The BMW 530d has been chosen as a highway patrol car for NSW Police fleets. Joining Victoria in choosing the BMW as the next generation of highway patrol car, New South Wales will roll out their new highway patrol cars later in the year to replace their fleet of VF Commodore SS-Vs.
In addition to the 530d, the Chrysler 300 SRT has also been chosen as highway patrol cars in NSW – with other states expected to follow. The cost for each is predicted to be drastically less than what consumers buy them from a showroom – especially considering the BMW’s lesser fuel use and service costing.
“The safety of our police officers and the community they serve is our top priority, and both these vehicles demonstrated the safety levels meeting our requirements,” said NSW Police Force Assistant Commissioner Michael Corboy.
“Equally as important, the platform of both vehicles supports the state of the art technology that is key to the government’s focus on reducing the incidents of road trauma across New South Wales.”

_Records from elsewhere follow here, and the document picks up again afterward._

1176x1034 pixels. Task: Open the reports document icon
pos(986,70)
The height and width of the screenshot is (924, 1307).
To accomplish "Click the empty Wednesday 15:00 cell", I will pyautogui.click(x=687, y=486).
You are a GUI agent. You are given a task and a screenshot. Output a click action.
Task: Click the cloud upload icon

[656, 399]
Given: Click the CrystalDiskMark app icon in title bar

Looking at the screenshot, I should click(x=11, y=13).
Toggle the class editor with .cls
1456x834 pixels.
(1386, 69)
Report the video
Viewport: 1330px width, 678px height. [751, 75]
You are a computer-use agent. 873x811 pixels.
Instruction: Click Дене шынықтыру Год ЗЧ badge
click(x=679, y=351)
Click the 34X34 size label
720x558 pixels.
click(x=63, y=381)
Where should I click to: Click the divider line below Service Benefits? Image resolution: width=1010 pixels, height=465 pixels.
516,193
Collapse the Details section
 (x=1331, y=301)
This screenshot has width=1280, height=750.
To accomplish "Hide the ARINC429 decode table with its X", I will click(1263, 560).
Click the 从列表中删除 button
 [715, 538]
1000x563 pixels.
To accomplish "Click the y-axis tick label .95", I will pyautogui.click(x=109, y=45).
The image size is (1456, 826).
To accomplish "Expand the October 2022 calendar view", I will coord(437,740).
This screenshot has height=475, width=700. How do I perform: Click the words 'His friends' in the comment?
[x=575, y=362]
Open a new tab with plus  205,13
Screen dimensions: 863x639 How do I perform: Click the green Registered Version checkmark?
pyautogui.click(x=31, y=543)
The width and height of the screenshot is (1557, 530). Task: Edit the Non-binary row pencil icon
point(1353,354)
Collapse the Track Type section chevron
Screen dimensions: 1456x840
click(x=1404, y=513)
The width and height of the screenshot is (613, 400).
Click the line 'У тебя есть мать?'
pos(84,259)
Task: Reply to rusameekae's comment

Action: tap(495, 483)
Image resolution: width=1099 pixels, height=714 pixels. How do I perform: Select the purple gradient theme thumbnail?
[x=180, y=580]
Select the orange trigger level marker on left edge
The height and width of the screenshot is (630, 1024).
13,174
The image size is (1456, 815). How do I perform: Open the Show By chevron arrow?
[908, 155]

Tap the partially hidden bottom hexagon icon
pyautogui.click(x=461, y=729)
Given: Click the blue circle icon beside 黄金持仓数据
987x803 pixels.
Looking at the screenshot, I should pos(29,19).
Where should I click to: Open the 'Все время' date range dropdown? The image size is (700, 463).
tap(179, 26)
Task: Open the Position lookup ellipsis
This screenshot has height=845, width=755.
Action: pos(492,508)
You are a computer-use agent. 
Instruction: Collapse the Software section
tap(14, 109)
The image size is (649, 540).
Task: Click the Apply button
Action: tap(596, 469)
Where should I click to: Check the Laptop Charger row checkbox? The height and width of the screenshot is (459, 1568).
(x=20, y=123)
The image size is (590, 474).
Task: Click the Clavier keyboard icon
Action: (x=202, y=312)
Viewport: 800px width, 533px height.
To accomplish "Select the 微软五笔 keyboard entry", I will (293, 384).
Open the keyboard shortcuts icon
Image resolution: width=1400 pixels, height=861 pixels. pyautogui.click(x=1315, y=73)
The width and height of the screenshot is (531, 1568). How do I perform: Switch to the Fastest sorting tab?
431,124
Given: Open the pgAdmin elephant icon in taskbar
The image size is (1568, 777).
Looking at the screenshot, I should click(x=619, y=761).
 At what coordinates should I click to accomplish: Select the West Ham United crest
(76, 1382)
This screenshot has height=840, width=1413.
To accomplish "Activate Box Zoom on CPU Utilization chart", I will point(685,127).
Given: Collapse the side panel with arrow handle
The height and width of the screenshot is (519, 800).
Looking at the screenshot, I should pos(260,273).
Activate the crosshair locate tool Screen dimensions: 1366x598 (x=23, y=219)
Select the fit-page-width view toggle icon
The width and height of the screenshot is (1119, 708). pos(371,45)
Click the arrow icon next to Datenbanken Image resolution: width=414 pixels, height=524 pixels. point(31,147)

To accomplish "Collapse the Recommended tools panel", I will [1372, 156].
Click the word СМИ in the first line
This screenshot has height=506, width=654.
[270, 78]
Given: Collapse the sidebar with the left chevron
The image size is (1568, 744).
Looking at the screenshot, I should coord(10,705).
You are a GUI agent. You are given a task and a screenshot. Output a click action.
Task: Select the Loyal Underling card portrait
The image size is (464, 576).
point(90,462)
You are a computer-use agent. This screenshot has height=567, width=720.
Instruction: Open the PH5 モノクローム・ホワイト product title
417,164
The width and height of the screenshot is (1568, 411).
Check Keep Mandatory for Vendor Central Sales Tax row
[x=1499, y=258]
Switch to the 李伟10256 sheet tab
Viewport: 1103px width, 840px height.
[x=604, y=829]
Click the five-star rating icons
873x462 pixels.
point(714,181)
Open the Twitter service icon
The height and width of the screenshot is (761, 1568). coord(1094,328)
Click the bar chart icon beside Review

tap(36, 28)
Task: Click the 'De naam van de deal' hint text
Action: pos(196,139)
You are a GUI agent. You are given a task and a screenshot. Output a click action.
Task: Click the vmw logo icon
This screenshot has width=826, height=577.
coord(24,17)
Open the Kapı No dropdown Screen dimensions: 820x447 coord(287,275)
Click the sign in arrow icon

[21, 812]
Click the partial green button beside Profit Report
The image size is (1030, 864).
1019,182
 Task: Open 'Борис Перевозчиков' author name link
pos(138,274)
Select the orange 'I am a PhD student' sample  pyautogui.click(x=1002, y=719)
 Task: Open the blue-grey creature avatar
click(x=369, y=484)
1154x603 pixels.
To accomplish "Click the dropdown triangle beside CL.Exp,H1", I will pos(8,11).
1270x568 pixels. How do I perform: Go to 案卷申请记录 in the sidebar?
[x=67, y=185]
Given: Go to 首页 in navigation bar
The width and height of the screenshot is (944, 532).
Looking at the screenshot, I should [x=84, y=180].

Whilst the BMW 530d may not offer the performance of the SS-V that it is replacing, it does offer a quick 5.7 second sprint to 100km/h from rest. Its big advantage over petrol V8-powered cars is that also returns a 5.1L/100km fuel consumption figure – less than half of what the V8 Commodore offered. The BMW’s 195kW/620Nm figures are also not to be sneezed at, though its fuel consumption will likely be the winning factor when considering true life costs of the car – fuel consumption, servicing and so on.
Like the Victorian Police’s BMW 530d, New South Wales’ version uses the BMW police specification of 5 Series, which keeps the car’s active safety equipment and iDrive 6 touchscreen infotainment system, and makes it easier to fit police equipment such as sirens through the removal of a sunroof and other equipment that would be fitted to civilian 5 Series models. The police specification also adds larger M Sport brakes and the M Sport package for sportier driving dynamics. Whilst pricing of the BMW 530d models NSW Police will receive is yet to be revealed, it’s said to be close to half the $119,900 RRP of the civilian-spec car thanks to the removal of luxury equipment and extensive discounting.
“Globally, the BMW Group supplies emergency and authority vehicles to a large number of countries, so I am very pleased to see our brand continue this proud tradition in Australia,” said BMW Group Australia CEO, Marc Werner.
“We are honoured by our association with the New South Wales Police Force and delighted that our officers will be driving BMW’s safe, efficient and dynamically superior vehicles.”
Speaking of the 300 SRT’s inclusion in the NSW Police Force, FCA Australia boss Steve Zanlunghi said: “We have worked closely with the New South Wales Police to understand their needs and are proud to deliver a vehicle that offers the power and performance to meet the demands of the Highway Patrol Team.”
“Globally, FCA has extensive experience in building law enforcement vehicles for a number of countries and we’re delighted to continue this with local authorities here in Australia.”
Chrysler offers up a traditional petrol V8 for their local police force 300 SRT. Packing 350kW and 637Nm from a 6.4-litre Hemi V8 and matched to an eight-speed automatic, the 300 roars from 0-100km/h in 5.0 seconds. Yet its fuel consumption is actually higher than the old Commodore at 13.0L/100km. Offsetting this high fuel use is that the cars themselves are likely to cost much closer to $50,000 – resulting in a similar cost of life to the 530d.
It must be noted that both companies have extensive police force use in overseas country. Various BMW products such as the 3 Series, 5 Series and X5 are used by almost every European country, whilst Alfa Romeos are used by the Italian Police, as well as Chrysler and Dodge products such as the Charger sedan and Durango SUV partroling North American streets. The Australian government also uses the BMW X5 and 7 Series.
As we reported with the inclusion of the BMW 530d in the Victorian forces, it’s an interesting time for local police forces who are beginning to replace their formerly-Australian made Commodore V8s. Now that local manufacturing has ended, police forces must look to overseas for their vehicles, which opens up their options significantly.
Whilst the BMW 530d and Chrysler 300 are likely to be used by other states, the Kia Stinger, Toyota Camry V6 and ZB Holden Commodore are also under consideration for higher-speed highway patrol duties. Regional NSW Police also use the previous generation of Volvo XC60.